The researchers demonstrated a significantly different rate of viral clearance for each treatment group and notably, IFN-α2b treatment accelerated viral clearance by approximately 7 days. Treatment with IFN-α2b, whether alone or in combination with ARB, accelerated viral clearance when compared to ARB treatment alone. IFN treatment was also demonstrated to significantly reduce circulating levels of IL-6 and CRP, whether alone or in combination with ARB. The influence of age, co-morbidities and sex did not negate the effects of IFN treatment on viral clearance times or on the reduction in the inflammatory proteins IL-6 and CRP.
Despite the study’s limitations of a small, non-randomized cohort, the work provides several important and novel insights into COVID-19 disease, notably that treatment with IFN-α2b accelerated viral clearance from the upper respiratory tract and also reduced circulating inflammatory biomarkers, hinting at functional connections between viral infection and host end organ damage by limiting the subsequent inflammatory response in the lungs of patients.
Fish argues, “Rather than developing a virus-specific antiviral for each new virus outbreak, I would argue that we should consider interferons as the ‘first responders’ in terms of treatment. Interferons have been approved for clinical use for many years, so the strategy would be to ‘repurpose’ them for severe acute virus infections.”
As an uncontrolled, exploratory study, Fish says a randomized clinical trial is a crucial next step: “A clinical trial with a larger cohort of infected patients that are randomized to treatment with interferon-alpha or to a placebo would further this research”.

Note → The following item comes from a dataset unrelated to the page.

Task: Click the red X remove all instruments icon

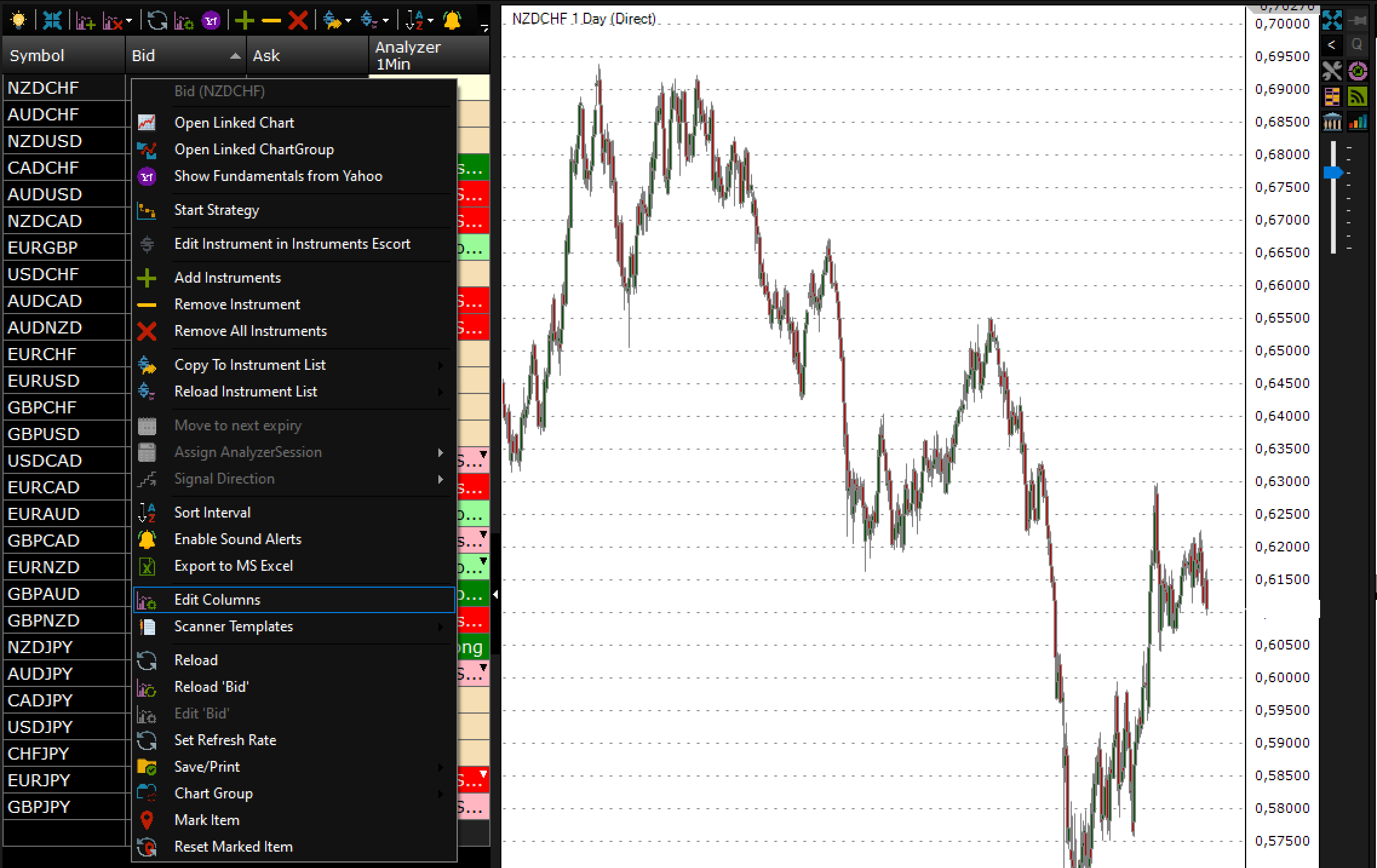Action: 297,21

In the meantime, the findings from this study are the first to suggest therapeutic efficacy of IFN-α2b as an available antiviral intervention for COVID-19, which may also benefit public health measures by shortening the duration of viral clearance and therefore slowing the tide of the pandemic.
Reference: “Interferon-α2b Treatment for COVID-19” by Qiong Zhou, Virginia Chen, Casey P. Shannon, Xiao-Shan Wei, Xuan Xiang, Xu Wang, Zi-Hao Wang, Scott J. Tebbutt, Tobias R. Kollmann and Eleanor N. Fish, 15 May 2020, Frontiers in Immunology.